#### [PROBLEM TO SOLVE]
Rewrite the items from the line containing "Select the orange skia渲染库 box" down to the line containing "click(273, 303)", with "connector" in place of "arrow" and everything else left the same.

#### [RECORDS SHOWN]
※
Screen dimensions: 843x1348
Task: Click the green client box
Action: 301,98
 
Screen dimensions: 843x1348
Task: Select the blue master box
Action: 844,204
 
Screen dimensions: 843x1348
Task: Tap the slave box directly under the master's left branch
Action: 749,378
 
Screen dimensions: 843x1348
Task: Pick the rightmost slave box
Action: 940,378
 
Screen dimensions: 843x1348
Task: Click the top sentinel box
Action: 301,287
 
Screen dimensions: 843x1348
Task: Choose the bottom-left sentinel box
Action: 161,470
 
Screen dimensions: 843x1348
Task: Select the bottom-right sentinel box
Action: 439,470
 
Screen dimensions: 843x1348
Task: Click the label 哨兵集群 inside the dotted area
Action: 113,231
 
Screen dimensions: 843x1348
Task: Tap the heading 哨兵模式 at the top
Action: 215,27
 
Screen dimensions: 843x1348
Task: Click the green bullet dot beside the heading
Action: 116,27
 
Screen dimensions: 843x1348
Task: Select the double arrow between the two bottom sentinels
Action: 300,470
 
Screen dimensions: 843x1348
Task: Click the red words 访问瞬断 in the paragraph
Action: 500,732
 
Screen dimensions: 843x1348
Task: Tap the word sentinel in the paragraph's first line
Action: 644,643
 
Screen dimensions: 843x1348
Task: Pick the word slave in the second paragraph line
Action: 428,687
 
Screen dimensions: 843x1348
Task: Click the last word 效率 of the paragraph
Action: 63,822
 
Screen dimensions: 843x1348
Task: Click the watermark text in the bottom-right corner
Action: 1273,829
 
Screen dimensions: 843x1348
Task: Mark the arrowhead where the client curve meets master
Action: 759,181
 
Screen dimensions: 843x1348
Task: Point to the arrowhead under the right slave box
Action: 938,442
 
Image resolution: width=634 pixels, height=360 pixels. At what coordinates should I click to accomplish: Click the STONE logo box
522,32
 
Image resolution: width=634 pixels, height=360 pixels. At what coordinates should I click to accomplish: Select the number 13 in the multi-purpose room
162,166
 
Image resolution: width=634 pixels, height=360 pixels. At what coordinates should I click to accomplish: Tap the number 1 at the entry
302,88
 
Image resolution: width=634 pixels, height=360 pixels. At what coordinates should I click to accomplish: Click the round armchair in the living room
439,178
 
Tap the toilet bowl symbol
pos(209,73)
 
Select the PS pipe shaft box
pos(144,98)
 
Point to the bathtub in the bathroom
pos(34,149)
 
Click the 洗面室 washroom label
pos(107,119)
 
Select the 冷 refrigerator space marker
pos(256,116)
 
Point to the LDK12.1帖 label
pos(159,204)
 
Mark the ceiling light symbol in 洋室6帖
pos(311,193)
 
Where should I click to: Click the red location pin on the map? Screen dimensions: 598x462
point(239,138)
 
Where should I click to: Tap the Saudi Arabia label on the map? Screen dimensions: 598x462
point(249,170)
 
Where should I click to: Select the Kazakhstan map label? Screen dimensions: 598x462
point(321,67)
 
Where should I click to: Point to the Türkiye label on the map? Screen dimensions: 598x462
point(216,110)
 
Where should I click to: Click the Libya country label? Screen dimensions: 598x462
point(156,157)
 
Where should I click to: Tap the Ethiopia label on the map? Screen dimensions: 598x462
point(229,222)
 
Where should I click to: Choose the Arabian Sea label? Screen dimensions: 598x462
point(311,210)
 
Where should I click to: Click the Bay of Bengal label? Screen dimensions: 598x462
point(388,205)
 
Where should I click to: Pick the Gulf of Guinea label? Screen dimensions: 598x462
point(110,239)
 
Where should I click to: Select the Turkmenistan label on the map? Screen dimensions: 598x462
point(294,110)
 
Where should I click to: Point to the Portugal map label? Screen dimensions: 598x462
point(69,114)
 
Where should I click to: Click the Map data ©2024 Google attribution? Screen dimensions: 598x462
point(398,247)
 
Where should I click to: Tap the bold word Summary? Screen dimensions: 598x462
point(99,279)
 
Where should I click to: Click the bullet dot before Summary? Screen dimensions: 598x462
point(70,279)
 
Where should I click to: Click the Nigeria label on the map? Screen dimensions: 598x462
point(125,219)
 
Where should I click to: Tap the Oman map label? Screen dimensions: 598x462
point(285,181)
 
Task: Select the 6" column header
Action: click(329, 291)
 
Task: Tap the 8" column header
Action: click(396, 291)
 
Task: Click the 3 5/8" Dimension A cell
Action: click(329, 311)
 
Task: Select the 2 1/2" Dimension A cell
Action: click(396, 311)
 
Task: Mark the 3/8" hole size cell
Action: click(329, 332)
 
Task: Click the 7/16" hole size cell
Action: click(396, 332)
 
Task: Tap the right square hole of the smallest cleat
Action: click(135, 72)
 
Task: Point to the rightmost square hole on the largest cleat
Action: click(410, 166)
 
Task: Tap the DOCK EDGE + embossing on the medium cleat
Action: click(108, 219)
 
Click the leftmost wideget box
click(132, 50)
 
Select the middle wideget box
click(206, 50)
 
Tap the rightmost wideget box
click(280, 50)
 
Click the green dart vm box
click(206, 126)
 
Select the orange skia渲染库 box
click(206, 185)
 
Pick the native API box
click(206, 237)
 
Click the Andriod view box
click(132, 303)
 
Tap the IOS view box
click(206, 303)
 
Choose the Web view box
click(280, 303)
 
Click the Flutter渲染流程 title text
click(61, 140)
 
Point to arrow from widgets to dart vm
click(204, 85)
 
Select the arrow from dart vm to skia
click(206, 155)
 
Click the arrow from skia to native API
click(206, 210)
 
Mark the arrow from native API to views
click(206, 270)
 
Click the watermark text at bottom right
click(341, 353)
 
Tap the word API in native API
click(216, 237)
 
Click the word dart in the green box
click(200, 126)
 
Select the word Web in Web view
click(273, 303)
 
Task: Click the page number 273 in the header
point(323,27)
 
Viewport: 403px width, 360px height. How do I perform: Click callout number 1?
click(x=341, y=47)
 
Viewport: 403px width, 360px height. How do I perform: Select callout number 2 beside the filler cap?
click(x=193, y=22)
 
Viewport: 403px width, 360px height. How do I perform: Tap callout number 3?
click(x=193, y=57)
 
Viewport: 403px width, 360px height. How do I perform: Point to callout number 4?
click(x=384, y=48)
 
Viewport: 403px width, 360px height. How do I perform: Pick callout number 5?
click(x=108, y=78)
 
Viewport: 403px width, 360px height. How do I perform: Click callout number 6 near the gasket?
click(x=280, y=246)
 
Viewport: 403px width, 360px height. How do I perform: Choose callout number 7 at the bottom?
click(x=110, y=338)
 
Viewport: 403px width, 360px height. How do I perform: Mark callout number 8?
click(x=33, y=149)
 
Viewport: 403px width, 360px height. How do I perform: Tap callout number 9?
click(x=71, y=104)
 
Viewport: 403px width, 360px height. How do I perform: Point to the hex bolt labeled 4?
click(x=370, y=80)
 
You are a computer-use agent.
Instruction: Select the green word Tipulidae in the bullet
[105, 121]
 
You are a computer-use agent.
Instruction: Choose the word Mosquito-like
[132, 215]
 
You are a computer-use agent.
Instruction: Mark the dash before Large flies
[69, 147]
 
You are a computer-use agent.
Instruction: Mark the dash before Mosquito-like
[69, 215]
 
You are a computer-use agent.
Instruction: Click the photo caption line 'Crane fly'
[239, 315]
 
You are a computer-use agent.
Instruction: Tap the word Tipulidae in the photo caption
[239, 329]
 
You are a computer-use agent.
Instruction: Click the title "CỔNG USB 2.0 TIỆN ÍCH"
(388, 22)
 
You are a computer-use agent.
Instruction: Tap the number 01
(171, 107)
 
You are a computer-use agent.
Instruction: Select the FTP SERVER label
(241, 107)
※
#### [ANSWER TO THIS PROBLEM]
Select the orange skia渲染库 box
click(206, 185)
 
Pick the native API box
click(206, 237)
 
Click the Andriod view box
click(132, 303)
 
Tap the IOS view box
click(206, 303)
 
Choose the Web view box
click(280, 303)
 
Click the Flutter渲染流程 title text
click(61, 140)
 
Point to connector from widgets to dart vm
click(204, 85)
 
Select the connector from dart vm to skia
click(206, 155)
 
Click the connector from skia to native API
click(206, 210)
 
Mark the connector from native API to views
click(206, 270)
 
Click the watermark text at bottom right
click(341, 353)
 
Tap the word API in native API
click(216, 237)
 
Click the word dart in the green box
click(200, 126)
 
Select the word Web in Web view
click(273, 303)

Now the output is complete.